After dominating the world with her fourth album Red, Swift set about constructing a more “sonically cohesive record” in her next project. The result of Swift’s vision was a cut-back of contributors – there were almost 100 on Red compared to just 30 on 1989 – and a shift from the acoustic, folk-driven style of her past albums toward ‘80s synth-pop. The idea for 1989 came to Swift in the middle of the night: “I woke up [one morning] at 4 a.m. and I [decided the album is] called 1989. I’ve been making ‘80s synth-pop [and] I’m just going to do that.”
So what happens when arguably one of the biggest pop-stars in the world modifies a sound that carried her so successfully throughout her career?
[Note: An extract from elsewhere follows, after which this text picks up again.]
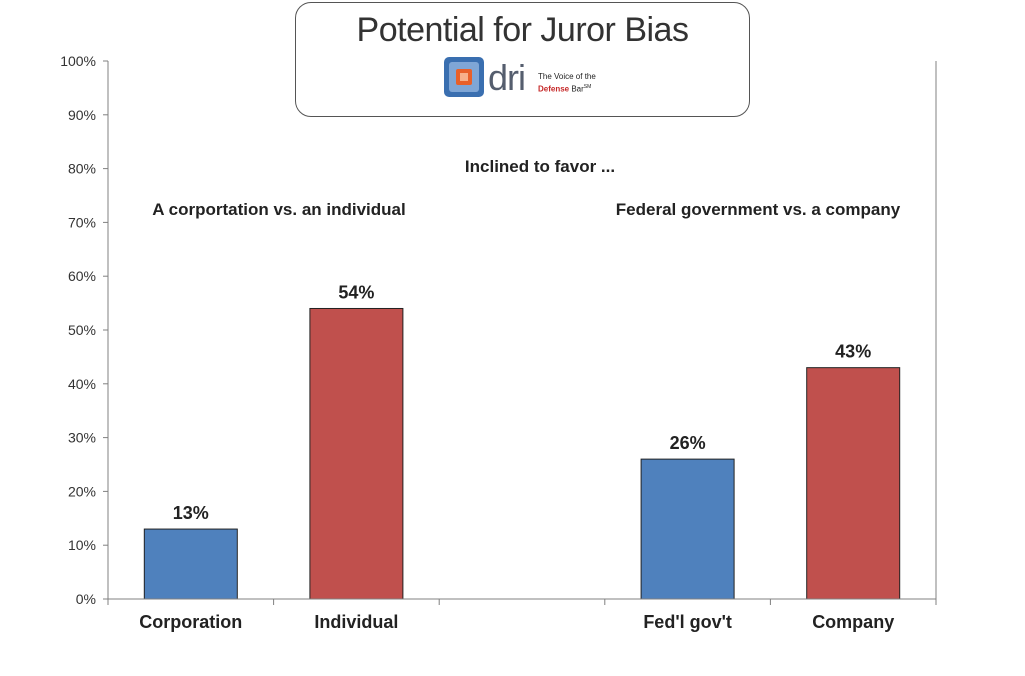 This screenshot has height=676, width=1025. I want to click on data-label: 54%, so click(356, 292).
She creates her most popular album to date, selling in excess of a million copies in the first week of its release. After her 2012 album Red, it was almost impossible to think Swift could become an even greater pop icon than she already was, and yet, thanks to the success of 1989, she did just that.
The rapid and sustained success of the album might almost exclusively be attributed to her change in genre. The movement away from Swift’s trademark acoustic tune to the exciting electronic elements found on 1989 invigorated her sound. And although Swift was aiming to somewhat emulate ‘80s synth-pop, 1989 was a far more modern trajectory for her music.
After carving out four folk-driven titles, this directional change was well overdue, and the introduction of an electronic, mostly synth-inspired sound highlighted a new maturity to her songwriting. It completely refreshed Swift’s music, adding unforeseen layers of spice to her pop/folk sound and allowing an exit from former preconceptions that suggested Taylor Swift was still just a high-school sweetheart singing pop songs about boys.